__DATA LISTING__.
◇ ◇ ◇ ◇ ◇ ◇ ◇

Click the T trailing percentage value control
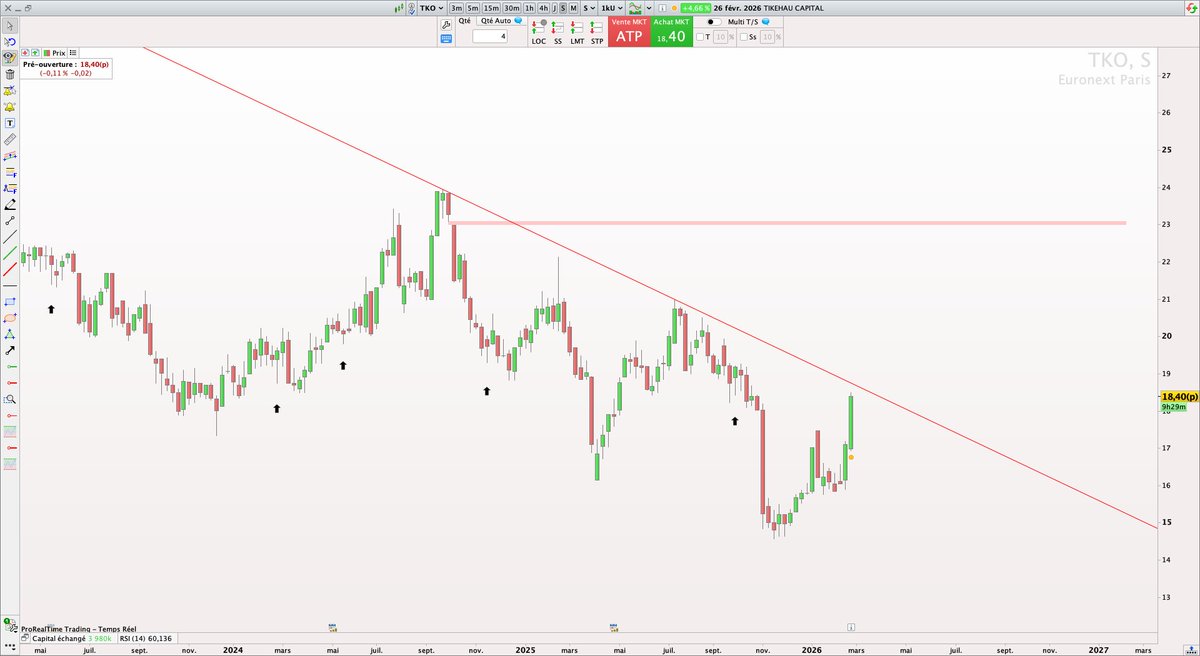The height and width of the screenshot is (656, 1200). (722, 38)
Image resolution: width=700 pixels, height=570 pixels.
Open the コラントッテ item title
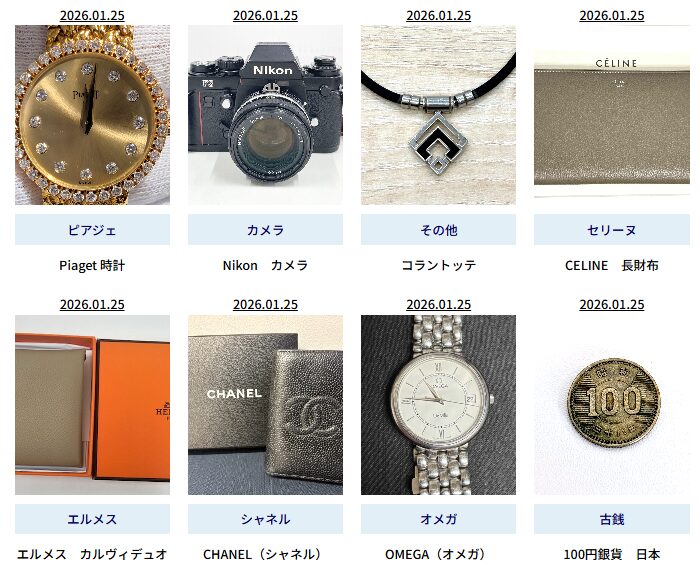coord(438,266)
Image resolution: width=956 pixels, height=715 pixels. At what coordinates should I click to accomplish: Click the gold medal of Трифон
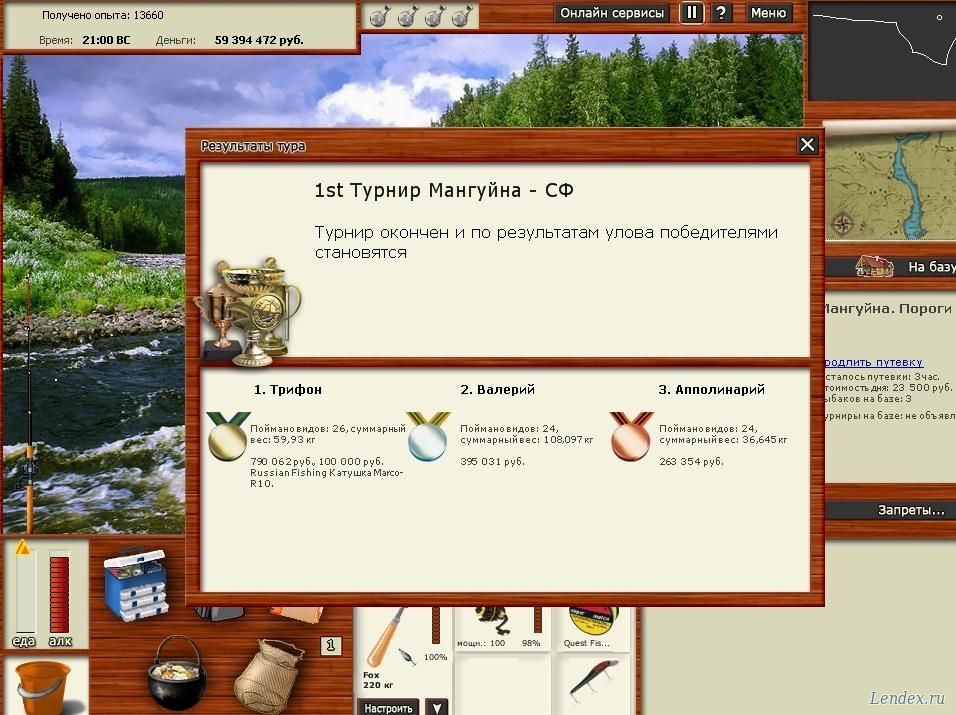tap(226, 436)
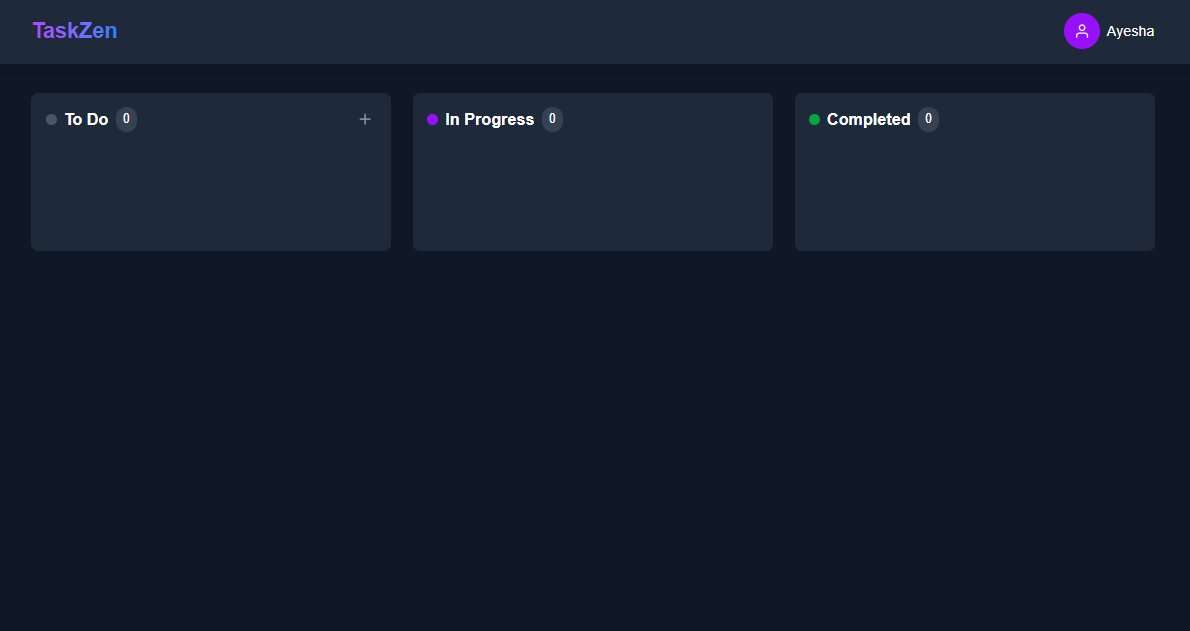Click the In Progress zero counter
1190x631 pixels.
click(x=552, y=119)
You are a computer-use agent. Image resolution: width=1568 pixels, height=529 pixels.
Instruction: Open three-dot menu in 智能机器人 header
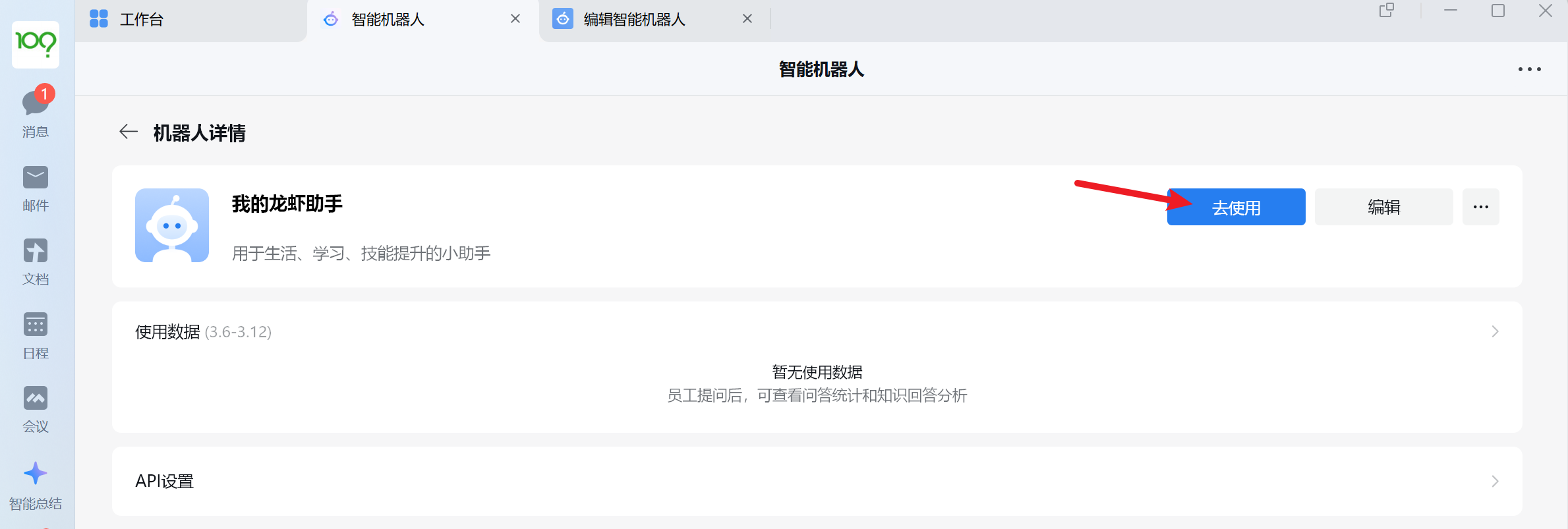tap(1529, 69)
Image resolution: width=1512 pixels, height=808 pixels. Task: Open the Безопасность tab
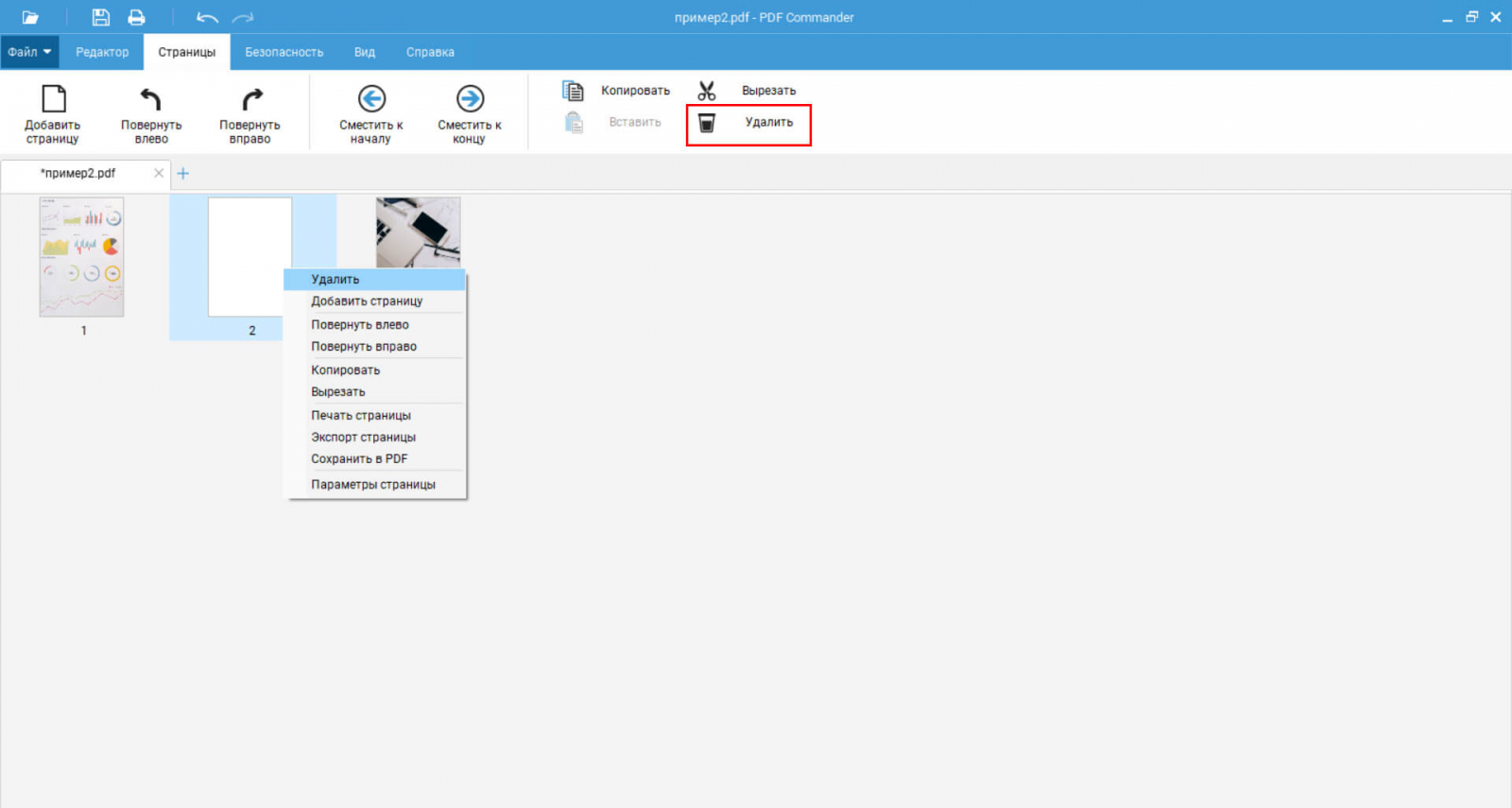pyautogui.click(x=284, y=52)
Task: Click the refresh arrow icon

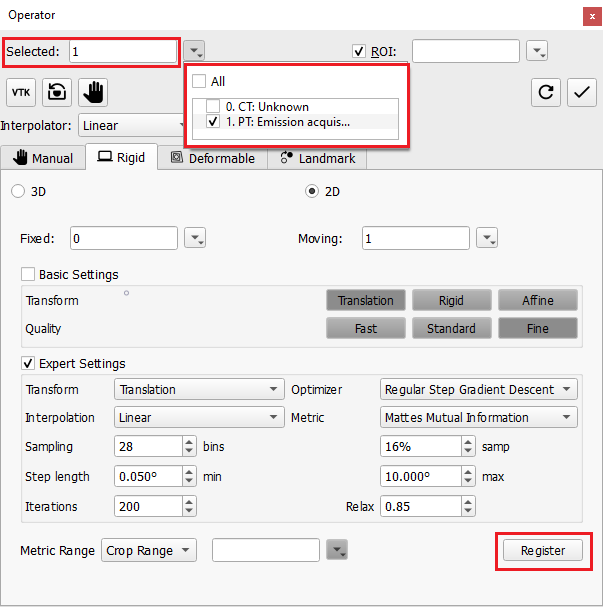Action: (546, 93)
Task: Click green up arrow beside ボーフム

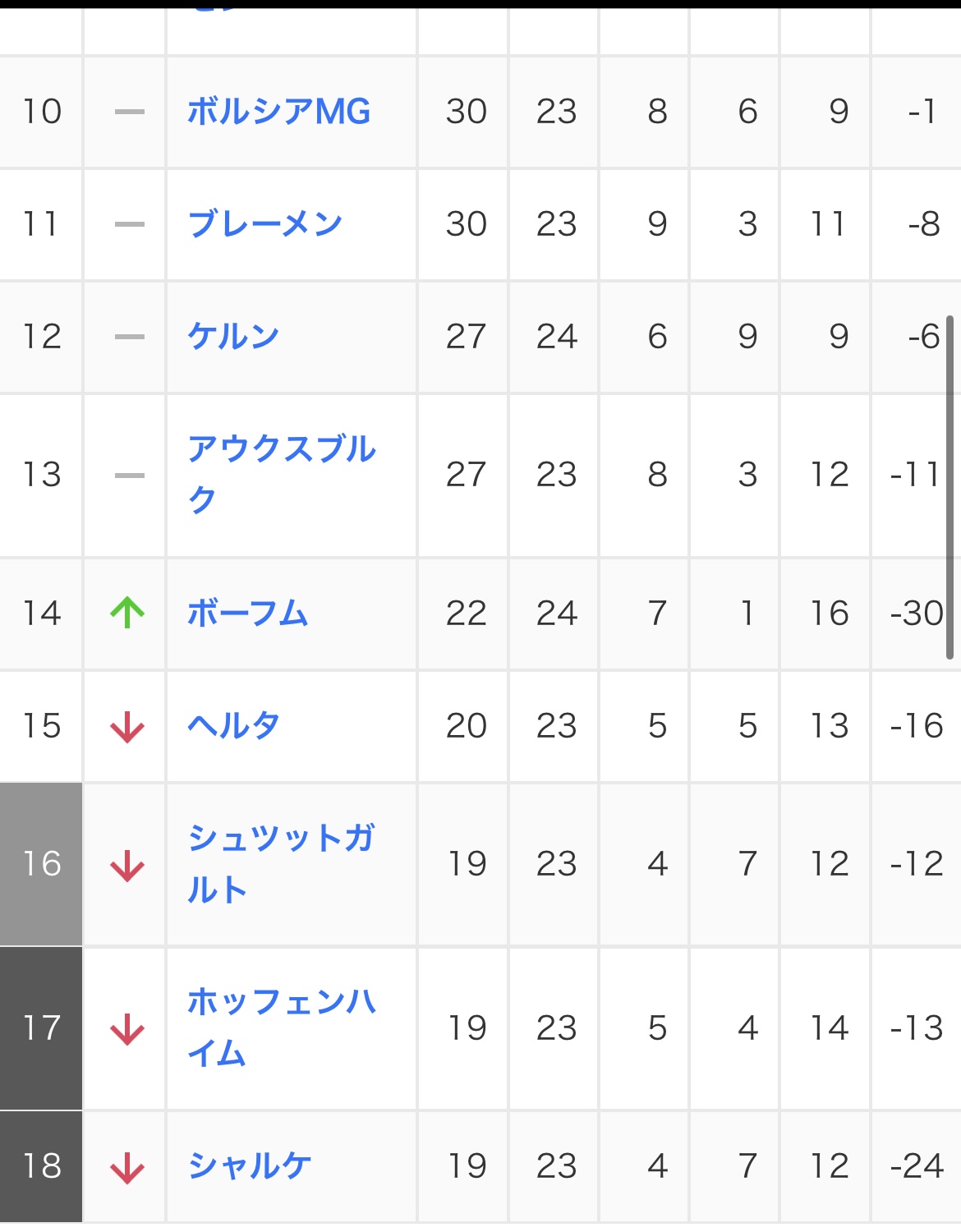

◇ ◇ ◇ ◇ ◇ ◇ ◇

__WHAT THE EXERCISE ASKS__.
Leaving out the pictures, restate word for word the lines above from the one containing "Image resolution: width=1512" through the end of the records, both ends included.

__OUTPUT__.
Image resolution: width=1512 pixels, height=808 pixels. Task: Open the Безопасность tab
pyautogui.click(x=284, y=52)
Task: Click the refresh arrow icon

Action: (546, 93)
Task: Click green up arrow beside ボーフム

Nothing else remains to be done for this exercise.